Seit Jahren steigen zum Beispiel die Inobhutnahmen durch Jugendämter, der Bedarf an stationären Plätzen, gerade für junge Kinder, ist sehr hoch. Gleichzeitig mangelt es an Fachkräften. Daher setzen wir uns nicht nur dafür ein, unsere stationären Angebote bedarfsgerecht weiterzuentwickeln, sondern auch für eine Fachkräfte-Initiative und für neue Wege in der Ausbildung.
Mir ist dabei wichtig, dass wir bei SOS-Kinderdorf nah am Menschen sind. Das heißt, egal wie wir wachsen und wie wir unsere Angebote entwickeln, es sind die Menschen, die sich für uns entscheiden, die SOS ausmachen. Sei das als Ehrenamtlicher, als Spender oder als Mitarbeiterin oder als Mensch, der Hilfe sucht. Wenn SOS-Kinderdorf ein Ort ist, wo Gemeinschaft und Zugehörigkeit gelebt wird, dann haben wir unser Ziel erreicht.

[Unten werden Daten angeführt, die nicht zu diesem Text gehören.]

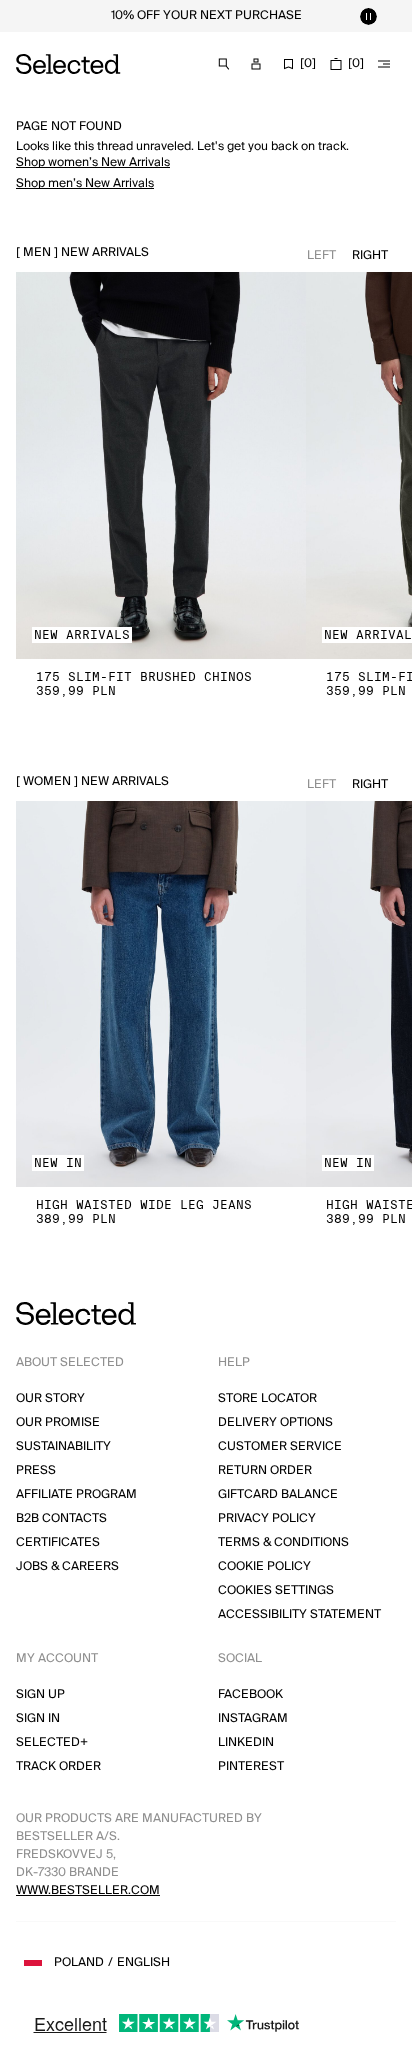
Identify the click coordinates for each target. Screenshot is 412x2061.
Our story (50, 1398)
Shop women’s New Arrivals (93, 162)
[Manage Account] (256, 64)
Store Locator (267, 1398)
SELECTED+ (52, 1742)
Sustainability (63, 1446)
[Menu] (384, 64)
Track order (58, 1766)
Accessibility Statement (299, 1614)
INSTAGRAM (253, 1718)
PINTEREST (251, 1766)
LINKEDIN (246, 1742)
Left (321, 255)
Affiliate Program (76, 1494)
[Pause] (368, 16)
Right (370, 255)
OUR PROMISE (58, 1422)
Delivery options (275, 1422)
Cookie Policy (264, 1566)
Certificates (58, 1542)
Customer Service (280, 1446)
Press (36, 1470)
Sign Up (40, 1694)
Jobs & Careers (67, 1566)
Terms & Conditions (283, 1542)
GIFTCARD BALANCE (278, 1494)
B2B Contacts (61, 1518)
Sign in (38, 1718)
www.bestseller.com (88, 1890)
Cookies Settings (276, 1590)
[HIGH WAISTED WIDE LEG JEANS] (161, 994)
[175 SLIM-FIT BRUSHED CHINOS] (161, 465)
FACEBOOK (250, 1694)
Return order (265, 1470)
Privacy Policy (267, 1518)
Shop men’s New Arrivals (85, 183)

Wie können die PURPOSE Leser Sie bei Ihrer so wichtigen Aufgabe am Gemeinwesen unterstützen? Die finanzielle Hilfe ist natürlich das eine, aber welche Möglichkeiten des Engagements gibt es zudem?
Man kann sich ehrenamtlich für ein SOS-Kinderdorf in seiner Stadt oder Gemeinde einsetzen, oder auch für andere Einrichtungen der Kinder- und Jugendhilfe oder in Schulen. Man sollte sich aber darüber klar sein, dass es auch hier eine Zuverlässigkeit braucht und man eine Verpflichtung eingeht. Die Menschen, die zu uns kommen, haben oft keine einfache Geschichte. Vorlesen, Nachhilfe oder Gespräche laufen dann vielleicht anders ab, als man es erwartet. Wir sagen aber: Ich bin an Deiner Seite, auch und gerade dann, wenn es schwierig ist. Und so sollte man auch sein ehrenamtliches Engagement verstehen – es ist nicht immer einfach, aber es lohnt sich.
Man kann aber auch damit anfangen, anderen Menschen klarzumachen, welche Probleme und Hindernisse es für junge Menschen gibt. Ein kleiner Schritt kann zum Beispiel sein, die Debatte über Kinderrechte in den eigenen Familien- und Bekanntenkreis zu tragen.
Toll finde ich es auch, Petitionen zu unterstützen, die bessere Rahmenbedingungen für junge Menschen einfordern. Das ist ein einfacher Klick, der so viel bewegen kann. Unser Kinder- und Jugendrat hat zum Beispiel soeben eine Petition für ein Selbstbestimmungsrecht auf Psychotherapie eingebracht.
Vom libanesischen Dichter Khalil Gibran stammen die Worte: „Eure Kinder sind nicht eure Kinder. Sie sind die Söhne und Töchter der Sehnsucht des Lebens nach sich selbst. Sie kommen durch euch, aber nicht von euch. Und wenngleich sie bei euch sind, gehören sie euch nicht. Ihr dürft ihrem Körper eine Wohnstatt bieten, doch nicht ihren Seelen, denn diese wohnen im Haus von morgen, das ihr nicht aufsuchen könnt, nicht einmal in euren Träumen.“
Was würden Sie diesen Worten hinzufügen wollen, wenn man bedenkt, dass Gibran dies vor über 100 Jahren schrieb?
Der Text ist aktueller denn je. Junge Menschen sind eigenständige Individuen mit eigenen Rechten. Erziehung muss mit Respekt, Geduld und Vertrauen in den Weg des Kindes geschehen. Dem hinzufügen würde ich, dass dies für alle Kinder gelten sollte, egal ob sie Zuhause aufwachsen können oder in der stationären Jugendhilfe.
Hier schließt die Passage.